Answer:- We have the first thing which is equilibrium of forces. Fundamental laws of Newtonian
mechanics are used for the equilibrium of forces and for the body should be such that it must be
having the forces in x direction. Summation of forces in x direction should be equal to 0,
summation of forces in y direction should be equal to 0, and summation of forces in z direction
should be equal to 0. These equations must be satisfied to fit for the body which is in space. In a
two dimensional form, these equilibrium equations reduces to summation of forces in x direction
equal to 0, summation of forces in y direction equal to 0 and summation of movement of z is
equal to 0. Also the forces must satisfy the parallelogram of forces.
Now lets suppose that, we have two forces in the plane which is normal and plane forces in the direction of
the plane this must satisfy the law like the resultant should pass through the diagonal of the
parallelogram.
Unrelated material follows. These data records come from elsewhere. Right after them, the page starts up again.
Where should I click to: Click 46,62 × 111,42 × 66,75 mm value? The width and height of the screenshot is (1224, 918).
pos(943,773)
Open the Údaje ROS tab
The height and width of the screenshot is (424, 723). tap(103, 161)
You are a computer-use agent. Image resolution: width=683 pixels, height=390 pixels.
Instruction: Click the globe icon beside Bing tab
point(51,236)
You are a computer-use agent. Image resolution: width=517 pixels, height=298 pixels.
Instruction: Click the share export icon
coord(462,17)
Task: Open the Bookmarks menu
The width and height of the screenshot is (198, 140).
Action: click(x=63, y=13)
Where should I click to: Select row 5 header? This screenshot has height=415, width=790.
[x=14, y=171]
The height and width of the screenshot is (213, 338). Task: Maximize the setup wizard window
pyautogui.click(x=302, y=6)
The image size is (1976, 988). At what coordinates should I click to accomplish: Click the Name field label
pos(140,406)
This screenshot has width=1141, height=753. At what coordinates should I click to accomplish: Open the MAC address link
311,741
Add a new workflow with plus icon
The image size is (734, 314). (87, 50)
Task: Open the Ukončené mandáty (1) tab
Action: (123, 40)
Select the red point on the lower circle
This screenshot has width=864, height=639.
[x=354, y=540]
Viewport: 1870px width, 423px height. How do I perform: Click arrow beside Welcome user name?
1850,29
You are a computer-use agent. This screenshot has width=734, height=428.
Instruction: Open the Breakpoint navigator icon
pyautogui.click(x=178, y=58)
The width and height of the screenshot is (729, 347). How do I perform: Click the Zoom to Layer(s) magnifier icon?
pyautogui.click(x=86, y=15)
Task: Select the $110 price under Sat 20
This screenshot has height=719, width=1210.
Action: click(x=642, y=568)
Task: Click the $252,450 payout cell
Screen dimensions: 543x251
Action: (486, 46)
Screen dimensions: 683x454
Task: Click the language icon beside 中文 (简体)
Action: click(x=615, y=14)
Or, if we are talking about forces or stresses in three dimension, if we look into
this parallelepiped the forces acting in the x direction or the stress acting in the x direction the y
direction and the z direction the resultant of this must be acting along the diagonal of this
parallelepiped. This is the resulting stress of all these stress components.
Therefore either in two dimensional plane it should be in this configuration or in a three
dimensional plane it should be in this configuration which is the parallelogram of forces that
must be satisfied. So these are the two basic axioms based on which the forces act on the
deformable body are guided.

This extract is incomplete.